Studio album by One Night Only
- Released: 4 February 2008
- Recorded: August–September 2007
- Genre: Alternative rock
- Length: 39:44
- Label: Vertigo

One Night Only chronology
|  | Started a Fire (2008) | One Night Only (2010) |

= Started a Fire =

Started a Fire is the debut studio album by the British rock band One Night Only. It was released on 11 February 2008.

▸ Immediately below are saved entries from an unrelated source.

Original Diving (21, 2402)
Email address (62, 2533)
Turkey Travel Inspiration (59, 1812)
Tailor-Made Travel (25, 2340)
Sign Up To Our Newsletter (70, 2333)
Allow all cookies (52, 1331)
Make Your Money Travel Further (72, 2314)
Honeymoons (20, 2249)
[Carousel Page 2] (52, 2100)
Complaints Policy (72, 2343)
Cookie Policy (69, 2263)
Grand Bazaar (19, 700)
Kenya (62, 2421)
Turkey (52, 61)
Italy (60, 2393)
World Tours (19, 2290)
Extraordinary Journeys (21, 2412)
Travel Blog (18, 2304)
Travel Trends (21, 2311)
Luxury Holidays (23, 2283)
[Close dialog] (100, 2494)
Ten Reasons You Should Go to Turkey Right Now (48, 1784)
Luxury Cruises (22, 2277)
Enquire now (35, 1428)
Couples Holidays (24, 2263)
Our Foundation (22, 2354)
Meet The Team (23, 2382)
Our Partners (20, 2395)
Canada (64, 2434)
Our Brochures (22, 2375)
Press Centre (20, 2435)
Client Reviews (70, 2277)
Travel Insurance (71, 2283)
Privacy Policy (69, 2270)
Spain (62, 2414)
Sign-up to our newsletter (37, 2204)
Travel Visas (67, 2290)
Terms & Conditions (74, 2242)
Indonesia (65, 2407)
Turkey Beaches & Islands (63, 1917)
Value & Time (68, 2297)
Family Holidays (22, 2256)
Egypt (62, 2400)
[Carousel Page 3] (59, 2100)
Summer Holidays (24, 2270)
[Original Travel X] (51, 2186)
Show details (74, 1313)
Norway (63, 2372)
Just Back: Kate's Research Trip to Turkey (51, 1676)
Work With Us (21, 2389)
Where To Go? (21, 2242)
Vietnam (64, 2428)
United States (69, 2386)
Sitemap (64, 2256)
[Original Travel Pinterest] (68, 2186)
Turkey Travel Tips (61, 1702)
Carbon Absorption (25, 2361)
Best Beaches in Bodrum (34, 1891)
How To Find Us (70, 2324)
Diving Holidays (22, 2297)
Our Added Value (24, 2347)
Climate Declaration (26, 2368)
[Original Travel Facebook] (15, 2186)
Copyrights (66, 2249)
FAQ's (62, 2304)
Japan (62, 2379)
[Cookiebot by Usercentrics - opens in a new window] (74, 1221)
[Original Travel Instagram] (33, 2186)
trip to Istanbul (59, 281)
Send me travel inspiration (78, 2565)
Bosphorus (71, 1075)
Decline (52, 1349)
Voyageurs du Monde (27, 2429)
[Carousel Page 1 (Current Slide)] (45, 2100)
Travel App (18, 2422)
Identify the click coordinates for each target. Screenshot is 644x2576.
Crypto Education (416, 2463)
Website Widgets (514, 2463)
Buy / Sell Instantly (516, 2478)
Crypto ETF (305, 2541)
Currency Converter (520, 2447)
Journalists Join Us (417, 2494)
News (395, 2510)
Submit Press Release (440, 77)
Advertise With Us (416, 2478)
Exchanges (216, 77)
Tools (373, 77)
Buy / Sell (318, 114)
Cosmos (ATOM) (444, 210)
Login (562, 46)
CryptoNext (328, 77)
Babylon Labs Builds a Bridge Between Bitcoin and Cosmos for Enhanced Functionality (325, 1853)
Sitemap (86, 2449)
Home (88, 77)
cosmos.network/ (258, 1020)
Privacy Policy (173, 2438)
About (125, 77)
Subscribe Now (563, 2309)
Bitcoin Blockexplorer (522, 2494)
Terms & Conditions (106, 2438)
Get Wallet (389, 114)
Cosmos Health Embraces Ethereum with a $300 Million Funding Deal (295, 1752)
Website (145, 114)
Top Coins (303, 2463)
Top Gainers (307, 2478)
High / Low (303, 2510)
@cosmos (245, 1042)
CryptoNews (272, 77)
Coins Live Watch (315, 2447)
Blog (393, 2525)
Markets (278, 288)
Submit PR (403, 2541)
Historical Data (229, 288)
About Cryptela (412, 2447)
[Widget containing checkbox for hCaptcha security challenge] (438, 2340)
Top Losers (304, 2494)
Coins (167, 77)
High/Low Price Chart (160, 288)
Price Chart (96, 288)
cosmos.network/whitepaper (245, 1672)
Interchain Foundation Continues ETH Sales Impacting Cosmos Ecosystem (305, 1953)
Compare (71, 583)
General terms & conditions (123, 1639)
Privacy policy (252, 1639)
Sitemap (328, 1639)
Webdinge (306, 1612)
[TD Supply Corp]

The album entered the UK Album Chart at number 10 and has had a certification of gold in the UK with sales over 100,000.

Professional ratings
Review scores
| Source | Rating |
| Allmusic |  |
| NME | (5/10) |

==Track listing==

| No. | Title | Length |
|---|---|---|
| 1. | "Just for Tonight" | 4:18 |
| 2. | "It's About Time" | 3:26 |
| 3. | "You and Me" | 3:24 |
| 4. | "He's There" | 3:24 |
| 5. | "Start Over" | 4:57 |
| 6. | "Time" | 3:10 |
| 7. | "Stay At Home" | 3:33 |
| 8. | "It's Alright" | 3:22 |
| 9. | "Sweet Sugar" | 4:21 |
| 10. | "Hide" | 5:49 |

iTunes bonus track
| No. | Title | Length |
|---|---|---|
| 11. | "Just for Tonight" (Live) | 4:20 |

== Certifications ==

Certifications for Started a Fire
| Region | Certification | Certified units/sales |
| United Kingdom (BPI) | Gold | 100,000^{^} |
^{^} Shipments figures based on certification alone.

== Singles ==
"You and Me" was released as the debut single on 29 October 2007. It reached number 46 on the UK Singles Chart. The B-side for the CD is "What's Your Melody". The vinyl formats have either "Nintendo" or "Go Go Go". Their video for "You and Me" was posted on MySpace and was so well received that MySpace asked the band to make a short film, "One Night Only Welcomes You to Helmsley". A new video was produced to coincide with a rerelease of the single on 7 July 2008. The music video was produced by Agile Films and directed by Lucy Cash. British actress & model, Anna Brewster, plays the lead female opposite the band. It features the band caught in the middle of a large bar brawl and was filmed at The Palm Tree, Mile End. The fight director was Tim Klotz and features members of Scarlet blade theatre as the stunt team.